"I understand, father, I understand that, it—it must go on, I shall not back out of it as you say—it shall go on!"

"Ah!" Sir Josiah said, "ah, a lady, an Earl's daughter, Lady Kathleen Homewood of Homewood Manor, that sounds good, Allan boy, eh? Sounds good, don't it? I can hear myself saying it at the Club—my daughter-in-law, Lady Kathleen Homewood! No, you can't back out of it now, Allan, I'd never forgive you if you did—Besides, why should you? Last night, you weren't against it, Allan——"

"Last night," Allan said, "last night——" he paused. How far away seemed last night! Sir Josiah was watching him anxiously and Allan smiled.
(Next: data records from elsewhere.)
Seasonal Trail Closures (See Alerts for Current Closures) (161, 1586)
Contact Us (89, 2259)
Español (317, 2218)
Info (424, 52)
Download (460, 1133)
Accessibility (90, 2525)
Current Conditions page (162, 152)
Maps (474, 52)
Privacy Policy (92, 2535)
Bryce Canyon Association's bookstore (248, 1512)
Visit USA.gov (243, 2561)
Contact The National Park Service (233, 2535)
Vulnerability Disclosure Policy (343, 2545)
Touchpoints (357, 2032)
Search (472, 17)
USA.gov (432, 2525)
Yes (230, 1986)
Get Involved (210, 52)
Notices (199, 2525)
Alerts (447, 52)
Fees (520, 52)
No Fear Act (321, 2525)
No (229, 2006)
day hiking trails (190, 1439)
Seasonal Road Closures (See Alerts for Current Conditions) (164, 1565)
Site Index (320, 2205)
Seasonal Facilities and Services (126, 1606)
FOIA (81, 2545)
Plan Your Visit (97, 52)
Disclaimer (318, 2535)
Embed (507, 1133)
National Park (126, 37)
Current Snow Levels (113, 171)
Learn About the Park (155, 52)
"Yes, I understand, it must go on now, but—last night—was last night!"

CHAPTER VIII

"KATHLEEN—DO YOU REMEMBER?"

My lady sat with her chin in her hand, her dressing gown had slipped over the polished loveliness of her white shoulders, on which the soft dark brown of her hair fell in heavy glistening curls.
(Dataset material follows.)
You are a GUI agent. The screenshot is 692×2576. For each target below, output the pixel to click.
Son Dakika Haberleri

She had sat here for many minutes, her thoughts away in the past. Now she stirred, she sighed a little, she roused herself and laughed wearily, then reached out a white hand and took a ring from the dressing table. A magnificent ring, one of immense value, a ring worthy of her and of the man who had put it on her finger, yet she doubted if Allan had bought it. It looked in its ostentatious magnificence more like his father, somehow, and she shivered suddenly and cast the ring aside. And then laughed again a queer, uncertain, trembling little laugh that might have sounded naturally enough from the lips of a maiden of eighteen, but which came a little oddly from the lips of a woman of twenty-eight.

But to-night her eyes were soft and misty. To-night memory was there, tapping at the door of her soul. "You can't shut me out," it seemed to say, "close the door, bolt it, bar it against me, but you can't shut out memory, you never, never can! Fight against me, but I am always here, always ready to come to you—a chance word, a chance gesture, the scent of a flower or a perfume, the music of an old song and though you think you have locked the door against me, see I am back again! Listen, even the ticking of the clock—the little clock on your mantel. Kathleen, do you remember how the clock ticked that night when you—you and he——"

She threw out her hands suddenly, she rose, a tall, queenly young figure.